Game looks amazing and I think they made all the right decisions for this game's visual look and style. Based on the analysis, they found an Internal resolution of 1080p, but then the dev uses temporal reconstruction to bring it to 1440p, and then from there they checkerboard to get it up to 4K. The resolution matters much less compared to the final result on screen, which is damn impressive no matter how you slice it.
I don't have a single criticism of the game's visual appearance, and what was pointed out are things I wouldn't have noticed anyway. Even if by some chance I did, I wouldn't view them as flaws if that makes sense. I'm an oldschool gamer who recognized tricks or visual behaviors based of the various techniques used as important parts of a game's visual identity. Take, for example, the pre-rendered backgrounds in old ps1 final fantasy titles. I don't care how they did it, but it looked great. The same holds true here for me. You're on a weird and creepy ass planet with creatures with all kinds of tentacle like creatures coming at you. Who is going to stop to be like "hmm, that swaying grass in the fog there doesn't quite look 4K or very high res?" DF because of what they do must, but I as a gamer will not. I see that blur and would probably see it as an intentional visual element to play into the game's style and mood. Kinda like when you open doors you see ever so slightly see dust or fog spreading aside as if the door hadn't been opened in forever, or it's some kind of pressure seal.

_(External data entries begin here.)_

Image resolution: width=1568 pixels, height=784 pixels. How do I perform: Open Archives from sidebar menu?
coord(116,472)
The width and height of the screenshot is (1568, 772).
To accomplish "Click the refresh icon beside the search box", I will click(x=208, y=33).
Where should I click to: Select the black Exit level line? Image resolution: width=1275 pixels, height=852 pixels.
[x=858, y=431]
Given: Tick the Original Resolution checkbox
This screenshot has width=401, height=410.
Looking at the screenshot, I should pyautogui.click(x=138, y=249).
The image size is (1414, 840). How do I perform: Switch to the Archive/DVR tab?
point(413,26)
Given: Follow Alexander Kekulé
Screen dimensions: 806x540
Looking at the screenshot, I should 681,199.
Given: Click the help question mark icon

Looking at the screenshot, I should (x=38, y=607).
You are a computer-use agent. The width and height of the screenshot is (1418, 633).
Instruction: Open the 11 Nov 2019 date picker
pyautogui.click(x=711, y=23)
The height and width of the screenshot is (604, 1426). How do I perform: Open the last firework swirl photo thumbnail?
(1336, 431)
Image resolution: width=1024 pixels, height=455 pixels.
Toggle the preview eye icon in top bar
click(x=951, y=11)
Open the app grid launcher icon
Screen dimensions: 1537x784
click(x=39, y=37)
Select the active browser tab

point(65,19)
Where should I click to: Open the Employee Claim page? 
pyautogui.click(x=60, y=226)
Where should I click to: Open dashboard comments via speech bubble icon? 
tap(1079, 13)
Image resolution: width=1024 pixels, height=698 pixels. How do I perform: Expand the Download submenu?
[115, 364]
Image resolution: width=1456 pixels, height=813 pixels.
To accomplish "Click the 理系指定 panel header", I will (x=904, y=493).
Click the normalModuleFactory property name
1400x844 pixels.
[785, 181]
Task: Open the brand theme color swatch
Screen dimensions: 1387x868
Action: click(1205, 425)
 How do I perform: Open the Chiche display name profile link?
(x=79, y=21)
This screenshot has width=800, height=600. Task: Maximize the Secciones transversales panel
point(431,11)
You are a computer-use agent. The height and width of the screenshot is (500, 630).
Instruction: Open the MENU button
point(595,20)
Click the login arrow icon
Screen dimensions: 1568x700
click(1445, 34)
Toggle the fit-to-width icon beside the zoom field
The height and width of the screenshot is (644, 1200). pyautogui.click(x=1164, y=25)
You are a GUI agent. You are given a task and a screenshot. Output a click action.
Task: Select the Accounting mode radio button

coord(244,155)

Every decision works for the game's atmosphere. The game is an amazing technical showpiece for the PS5, so there's no wrong or inferior way to achieve what they achieved is how I see it. They got it done, and the results are fantastic. The primary reason these analysis exist should be to better educate us on how games did what they did, but more often than not they're for console wars and trolling. Everything they learned from this release about the console can now be applied to any future work they do, such as a sequel if it gets approved, and I'd be surprised if it doesn't. Even a spiritual successor of sorts with the same elements can work wonders. Can you guys imagine these dudes making an open world RPG that plays the way this one does? Either way, Housemarque now joins the big boys because that's what Returnal represents.